Copy out all the records below, substituting "Directive" for every occurrence of "Instruction" and leaving everything else unchanged.

Records for locating items
- - - - - - -

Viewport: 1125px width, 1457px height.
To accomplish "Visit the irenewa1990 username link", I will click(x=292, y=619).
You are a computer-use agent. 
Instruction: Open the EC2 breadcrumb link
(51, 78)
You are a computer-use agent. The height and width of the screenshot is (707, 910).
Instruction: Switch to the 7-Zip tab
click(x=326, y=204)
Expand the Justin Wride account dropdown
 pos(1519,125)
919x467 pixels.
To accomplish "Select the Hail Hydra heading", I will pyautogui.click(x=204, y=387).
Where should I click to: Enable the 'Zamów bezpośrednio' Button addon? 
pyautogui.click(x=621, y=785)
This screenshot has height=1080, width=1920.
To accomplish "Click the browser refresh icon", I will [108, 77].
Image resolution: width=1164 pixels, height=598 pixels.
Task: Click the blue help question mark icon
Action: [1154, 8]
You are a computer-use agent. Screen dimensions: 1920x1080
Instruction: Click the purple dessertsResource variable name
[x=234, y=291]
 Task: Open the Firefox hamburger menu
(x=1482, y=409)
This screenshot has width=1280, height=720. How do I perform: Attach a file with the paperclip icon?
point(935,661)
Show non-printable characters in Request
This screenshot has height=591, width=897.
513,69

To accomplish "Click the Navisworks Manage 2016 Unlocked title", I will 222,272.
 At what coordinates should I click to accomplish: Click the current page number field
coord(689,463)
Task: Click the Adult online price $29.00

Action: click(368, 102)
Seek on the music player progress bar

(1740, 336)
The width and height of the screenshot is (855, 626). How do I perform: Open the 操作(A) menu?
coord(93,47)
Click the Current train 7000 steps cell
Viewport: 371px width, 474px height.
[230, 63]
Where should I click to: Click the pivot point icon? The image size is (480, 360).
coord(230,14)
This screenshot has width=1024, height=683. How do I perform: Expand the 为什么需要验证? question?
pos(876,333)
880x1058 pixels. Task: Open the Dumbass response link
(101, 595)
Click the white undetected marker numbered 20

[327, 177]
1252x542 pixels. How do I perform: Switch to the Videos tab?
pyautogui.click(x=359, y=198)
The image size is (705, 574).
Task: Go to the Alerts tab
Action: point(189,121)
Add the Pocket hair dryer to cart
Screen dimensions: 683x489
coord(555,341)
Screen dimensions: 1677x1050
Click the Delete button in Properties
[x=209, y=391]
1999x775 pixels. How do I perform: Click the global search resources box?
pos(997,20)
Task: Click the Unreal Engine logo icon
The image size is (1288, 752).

- - - - - - -

### CORRECT ANSWER:
Viewport: 1125px width, 1457px height.
To accomplish "Visit the irenewa1990 username link", I will click(x=292, y=619).
You are a computer-use agent. 
Directive: Open the EC2 breadcrumb link
(51, 78)
You are a computer-use agent. The height and width of the screenshot is (707, 910).
Directive: Switch to the 7-Zip tab
click(x=326, y=204)
Expand the Justin Wride account dropdown
 pos(1519,125)
919x467 pixels.
To accomplish "Select the Hail Hydra heading", I will pyautogui.click(x=204, y=387).
Where should I click to: Enable the 'Zamów bezpośrednio' Button addon? 
pyautogui.click(x=621, y=785)
This screenshot has height=1080, width=1920.
To accomplish "Click the browser refresh icon", I will [108, 77].
Image resolution: width=1164 pixels, height=598 pixels.
Task: Click the blue help question mark icon
Action: [1154, 8]
You are a computer-use agent. Screen dimensions: 1920x1080
Directive: Click the purple dessertsResource variable name
[x=234, y=291]
 Task: Open the Firefox hamburger menu
(x=1482, y=409)
This screenshot has width=1280, height=720. How do I perform: Attach a file with the paperclip icon?
point(935,661)
Show non-printable characters in Request
This screenshot has height=591, width=897.
513,69

To accomplish "Click the Navisworks Manage 2016 Unlocked title", I will 222,272.
 At what coordinates should I click to accomplish: Click the current page number field
coord(689,463)
Task: Click the Adult online price $29.00

Action: click(368, 102)
Seek on the music player progress bar

(1740, 336)
The width and height of the screenshot is (855, 626). How do I perform: Open the 操作(A) menu?
coord(93,47)
Click the Current train 7000 steps cell
Viewport: 371px width, 474px height.
[230, 63]
Where should I click to: Click the pivot point icon? The image size is (480, 360).
coord(230,14)
This screenshot has width=1024, height=683. How do I perform: Expand the 为什么需要验证? question?
pos(876,333)
880x1058 pixels. Task: Open the Dumbass response link
(101, 595)
Click the white undetected marker numbered 20

[327, 177]
1252x542 pixels. How do I perform: Switch to the Videos tab?
pyautogui.click(x=359, y=198)
The image size is (705, 574).
Task: Go to the Alerts tab
Action: point(189,121)
Add the Pocket hair dryer to cart
Screen dimensions: 683x489
coord(555,341)
Screen dimensions: 1677x1050
Click the Delete button in Properties
[x=209, y=391]
1999x775 pixels. How do I perform: Click the global search resources box?
pos(997,20)
Task: Click the Unreal Engine logo icon
The image size is (1288, 752).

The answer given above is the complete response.